* DATA SUPPLIED

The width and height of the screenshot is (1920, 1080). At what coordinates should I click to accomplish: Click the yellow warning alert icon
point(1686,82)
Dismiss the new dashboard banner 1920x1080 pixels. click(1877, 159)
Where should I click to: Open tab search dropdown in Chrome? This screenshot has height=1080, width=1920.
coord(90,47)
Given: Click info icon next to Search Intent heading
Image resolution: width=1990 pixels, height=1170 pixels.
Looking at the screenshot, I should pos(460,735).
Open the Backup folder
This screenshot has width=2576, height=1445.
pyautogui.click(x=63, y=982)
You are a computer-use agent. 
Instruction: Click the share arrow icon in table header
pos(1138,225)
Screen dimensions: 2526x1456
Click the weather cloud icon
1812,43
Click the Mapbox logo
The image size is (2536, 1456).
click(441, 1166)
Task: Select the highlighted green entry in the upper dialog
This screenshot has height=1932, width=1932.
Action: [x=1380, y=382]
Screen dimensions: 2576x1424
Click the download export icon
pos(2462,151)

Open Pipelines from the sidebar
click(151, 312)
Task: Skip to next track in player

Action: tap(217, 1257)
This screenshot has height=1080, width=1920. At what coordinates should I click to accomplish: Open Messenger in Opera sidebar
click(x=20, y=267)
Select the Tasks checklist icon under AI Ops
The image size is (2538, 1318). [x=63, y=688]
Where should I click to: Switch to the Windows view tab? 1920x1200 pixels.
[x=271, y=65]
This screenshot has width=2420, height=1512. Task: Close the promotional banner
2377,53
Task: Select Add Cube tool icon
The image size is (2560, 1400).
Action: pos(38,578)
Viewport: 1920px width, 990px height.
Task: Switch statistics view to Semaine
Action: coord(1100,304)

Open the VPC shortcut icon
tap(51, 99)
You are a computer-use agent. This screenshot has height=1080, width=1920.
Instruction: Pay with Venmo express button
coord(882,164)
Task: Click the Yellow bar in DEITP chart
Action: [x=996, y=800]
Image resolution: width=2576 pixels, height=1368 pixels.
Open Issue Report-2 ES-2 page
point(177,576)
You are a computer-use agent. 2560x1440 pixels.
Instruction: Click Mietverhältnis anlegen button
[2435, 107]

* EXERCISE
Your task is to restate all of the records above word for word.

* WRITTEN REPLY
The width and height of the screenshot is (1920, 1080). At what coordinates should I click to accomplish: Click the yellow warning alert icon
point(1686,82)
Dismiss the new dashboard banner 1920x1080 pixels. click(1877, 159)
Where should I click to: Open tab search dropdown in Chrome? This screenshot has height=1080, width=1920.
coord(90,47)
Given: Click info icon next to Search Intent heading
Image resolution: width=1990 pixels, height=1170 pixels.
Looking at the screenshot, I should pos(460,735).
Open the Backup folder
This screenshot has width=2576, height=1445.
pyautogui.click(x=63, y=982)
You are a computer-use agent. 
Instruction: Click the share arrow icon in table header
pos(1138,225)
Screen dimensions: 2526x1456
Click the weather cloud icon
1812,43
Click the Mapbox logo
The image size is (2536, 1456).
click(441, 1166)
Task: Select the highlighted green entry in the upper dialog
This screenshot has height=1932, width=1932.
Action: [x=1380, y=382]
Screen dimensions: 2576x1424
Click the download export icon
pos(2462,151)

Open Pipelines from the sidebar
click(151, 312)
Task: Skip to next track in player

Action: tap(217, 1257)
This screenshot has height=1080, width=1920. At what coordinates should I click to accomplish: Open Messenger in Opera sidebar
click(x=20, y=267)
Select the Tasks checklist icon under AI Ops
The image size is (2538, 1318). [x=63, y=688]
Where should I click to: Switch to the Windows view tab? 1920x1200 pixels.
[x=271, y=65]
This screenshot has width=2420, height=1512. Task: Close the promotional banner
2377,53
Task: Select Add Cube tool icon
The image size is (2560, 1400).
Action: pos(38,578)
Viewport: 1920px width, 990px height.
Task: Switch statistics view to Semaine
Action: coord(1100,304)

Open the VPC shortcut icon
tap(51, 99)
You are a computer-use agent. This screenshot has height=1080, width=1920.
Instruction: Pay with Venmo express button
coord(882,164)
Task: Click the Yellow bar in DEITP chart
Action: [x=996, y=800]
Image resolution: width=2576 pixels, height=1368 pixels.
Open Issue Report-2 ES-2 page
point(177,576)
You are a computer-use agent. 2560x1440 pixels.
Instruction: Click Mietverhältnis anlegen button
[2435, 107]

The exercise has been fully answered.